Я помню эти тревожные дни. Допрос члена группы Мышкова Н. Замораева. Потом собрание группы Мышкова на большом чердаке нашей школы. Все члены группы Мышкова подписали клятву о неразглашении тайны КПМ. Клялись своей жизнью. Разговор был горячий, чуть-чуть не дошло до стрельбы.
Нам — мне, Борису и Киселю — показалось тогда, что Мышков говорил с предельной искренностью, показалось, что журнал действительно сгорел на его глазах. Ах, если бы это было так! Возможно, КПМ могла бы просуществовать не раскрытой еще несколько лет. Но А. Мышков солгал нам.
Дядюшка направил своего племянничка вместе с журналом и чистосердечным раскаянием на улицу Володарского в Управление МГБ по Воронежской области.
На первом же допросе я увидел этот «сгоревший» журнал в руках лейтенанта Коротких! И сразу же вспомнились слова Бориса, сказанные уже в ожидании арестов: «Славный парень Лёля Мышь. Но глаза у него, если хорошенько приглядеться, нехорошие. Это ничего, что желтые. Это бывает в природе. Но оттенок их, извини за цинический образ, напоминает цвет застоялой мочи. Не верю я ему! Не верю, что журнал сгорел в печке. А если журнал не сгорел, сам понимаешь, — в конце концов сгорим мы».
Не стыдно тебе, Лёля Мышь, за содеянное?! Ты уже позабыл, наверное, этот мелкий эпизод своей жизни? Не случайно же наш бывший соклассник Вадим Егоров вдруг неожиданно передал мне недавно… привет от тебя в поздравительной открытке! А ведь мы не встречались с тобой с ареста, с «палаты номер шесть», с сентября 1949 года.
Прошло почти сорок лет. Ты, наверное, подумал, что и я забыл о журнале «В помощь вооргу», который будто бы сгорел в печке? Нет, не забыл. И никто из КПМ этого не забыл. Никто из осужденных, преданных тобою товарищей не забыл и небольшую бумажечку в нашем деле, протокол, гласивший, что журнал «В помощь вооргу» был обнаружен при выемке почты в почтовом ящике номер такой-то такого-то числа и т. д. Такие протоколы — фиговые листочки, которыми обычно прикрывают предателей и провокаторов. И как же журнал мог очутиться в почтовом ящике после того, как сгорел в печке на твоих глазах? Ведь он был «издан» в одном экземпляре, написан мною от руки!
И почему после нашего возвращения из лагерей ты вдруг мгновенно исчез из Воронежа, на много лет неизвестно куда? Ты, наверное, хорошо помнил мой «вальтер» калибра 9 миллиметров образца 1938 года? И помнил клятву, которую ты давал. А теперь призабыл за давностью лет? Забыл и то, что отправил на смерть и каторгу более двадцати своих друзей и товарищей?

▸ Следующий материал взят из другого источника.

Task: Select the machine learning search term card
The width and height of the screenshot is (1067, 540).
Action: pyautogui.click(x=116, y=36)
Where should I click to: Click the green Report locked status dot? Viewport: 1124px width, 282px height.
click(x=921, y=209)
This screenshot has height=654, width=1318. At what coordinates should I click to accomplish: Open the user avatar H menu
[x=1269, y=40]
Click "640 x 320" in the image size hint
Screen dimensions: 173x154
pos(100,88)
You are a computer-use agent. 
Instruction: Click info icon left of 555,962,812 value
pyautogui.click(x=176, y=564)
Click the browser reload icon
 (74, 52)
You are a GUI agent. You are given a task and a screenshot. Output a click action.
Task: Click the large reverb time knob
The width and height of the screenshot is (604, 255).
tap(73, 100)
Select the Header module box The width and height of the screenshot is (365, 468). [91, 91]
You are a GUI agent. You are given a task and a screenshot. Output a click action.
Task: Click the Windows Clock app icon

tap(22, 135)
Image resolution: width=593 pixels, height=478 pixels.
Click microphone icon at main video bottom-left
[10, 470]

«Вальтера» моего не бойся. Я давно сдал его в военкомат. Но прошлого не забывай. «Живи и помни», как написал известный писатель. И лавры, и пистолеты, и тела наши грешные — всё тлен, всё рассыплется в прах. О душе своей подумай, Алексей Мышков!

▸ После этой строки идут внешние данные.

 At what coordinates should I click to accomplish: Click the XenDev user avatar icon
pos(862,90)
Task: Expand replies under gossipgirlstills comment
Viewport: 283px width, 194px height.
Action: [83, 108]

В конце января 1949 года, уже после пропажи журнала, Ю. Киселев был вызван в Управление МГБ по Воронежской области. С ним беседовал кто-то из отдела контрразведки. Интересовались нашим литературным кружком, нашими встречами. Юрка объяснил: изучаем классиков марксизма, читаем стихи, ничего особенного.
С этого времени началась за нами слежка, которую мы заметили. Я, Борис и Юрка Кисель всерьез задумались над вопросом о настоящем роспуске КПМ. Борис был против роспуска.

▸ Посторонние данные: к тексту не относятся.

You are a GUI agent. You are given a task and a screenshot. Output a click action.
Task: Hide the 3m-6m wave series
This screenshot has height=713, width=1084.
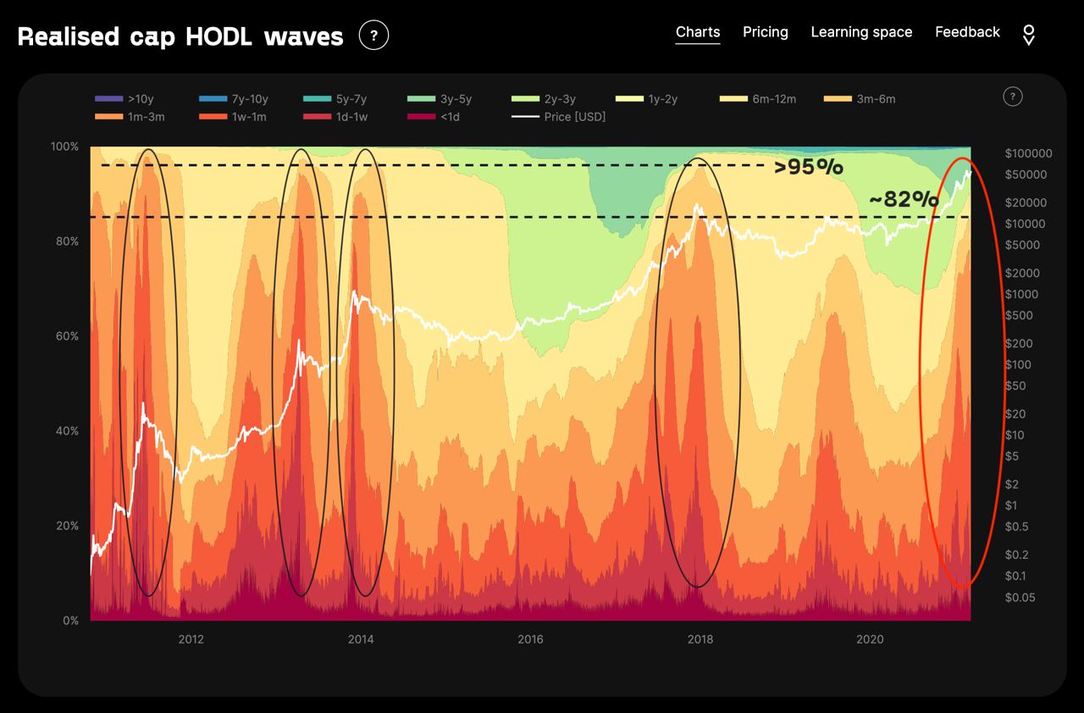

Четвертый член Бюро ЦК КПМ, Валентин Акивирон, лежал в это время в очередной больнице. Мы часто навещали его. Больница (она почему-то называлась станцией переливания крови) была на той же Никитинской улице, совсем близко от дома Бориса. Валентин знал о делах в КПМ в самых общих чертах. Он знал с наших слов о росте численности организации, знал примерно количество групп и то, что к концу января в КПМ было принято около 35 человек. Но фамилии принятых в КПМ людей мы из конспирации ему решили не называть. Он не знал даже А. Чижова. А вот о пропаже журнала, о вызове Юрия Киселева в Управление МГБ и о замеченной нами слежке мы Валентину сразу же сообщили.
Он встревожился больше всех и вдруг написал и вручил мне «Открытое письмо членам КПМ». В этом его письме КПМ была названа антисоветской фашистской организацией. Он призывал всех выйти из ее состава.